Review Division 2009-0188 ( December 21, 2009)

Title

Whether a processing tax invoice without real transaction related to oil purchase has been received

Summary

In addition, the customer who purchased oil at any oil reservoir throughout the country has not received the shipment of oil, and the customer who received the registration as a petroleum seller has not entirely used the oil storage facilities or transport vehicles, etc. reported, and it is deemed that he received the processed tax invoice which is not a real transaction.

The decision

The contents of the decision shall be the same as attached.

Text

1. The Defendant’s disposition of imposition of value-added tax amounting to KRW 18,002,544 for the first period of 2008 against the Plaintiff on November 1, 2009 shall be revoked.

2. The plaintiff's remaining claims are dismissed.

3. Of the litigation costs, 50% is assessed against the Plaintiff, and the remainder is assessed against the Defendant, respectively.

Purport of claim

Main Paragraph 1 and the Defendant’s disposition of imposition of value-added tax for the second period of 2007 against the Plaintiff on November 1, 2009 shall be revoked.

Reasons

1. Details of the disposition;

A. From August 25, 2006, the Plaintiff operated ○○○○○○, 188-592, ○○○○○○○○, ○○○○○, and filed a value-added tax return by deducting the input tax amount, etc. according to the tax invoices prepared by ○○, ○○○, 188-592, as follows, and by deducting △△ Energy Co., Ltd. via the following transit (hereinafter referred to as “○○○ Energy”) and △△△

B. On November 1, 2009, the head of the Busan Regional Tax Office and the head of the Yangyang District Tax Office conducted an investigation into △△ Energy and △△ Energy, and determined that the said tax invoice was prepared only on data, and notified the Defendant of such fact. On November 1, 2009, the Defendant notified the Plaintiff of the rectification of KRW 4,160,159, and KRW 18,002,544 for the second year value-added tax for the year 2007, which was calculated by not deducting the said input tax amount from the said input tax amount.

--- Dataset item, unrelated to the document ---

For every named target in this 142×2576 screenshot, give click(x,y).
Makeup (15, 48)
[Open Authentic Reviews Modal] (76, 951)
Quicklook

[Reasons for Recognition] The purport of the whole pleadings in the evidence Nos. 1 and 8 with no dispute

2. The assertion and judgment

A. The plaintiff's assertion

The instant disposition is unlawful for the following reasons.

(1) Since the above tax invoices were prepared in receipt of light oil from △△ Energy and △△ Energy, they cannot be viewed as false tax invoices.

(2) Even if the above tax invoice is a tax invoice different from the fact, it is unreasonable for the Plaintiff to not deduct the above input tax amount, since it was the fact that the Plaintiff was believed to have been supplied via △△ Energy and △△ Energy, and that it was supplied via the supply.

(b) Related statutes;

It is as shown in the attached Form.

C. Determination

(1) Determination on the tax invoice issued and received by △△ Energy

(A) Article 17(2)1 of the Value-Added Tax Act provides that input tax amount in a case where the entries of a tax invoice are different from the facts shall not be deducted from the output tax amount. In this case, the meaning that it is different from the facts is stipulated that if the ownership of income, profit, calculation, act or transaction, which is the object of taxation, is nominal, and there is another person to whom it actually belongs, the person to whom it actually belongs, shall be liable for tax payment and the relevant tax law shall apply. In light of the purport of Article 14(1) of the Framework Act on National Taxes, where the necessary entries of a tax invoice are inconsistent with those of the person to whom the goods or service is actually supplied or supplied, regardless of the formal descriptions of the transaction contract, etc. prepared between the parties to the goods or service (see Supreme Court Decision 96Nu617, Dec.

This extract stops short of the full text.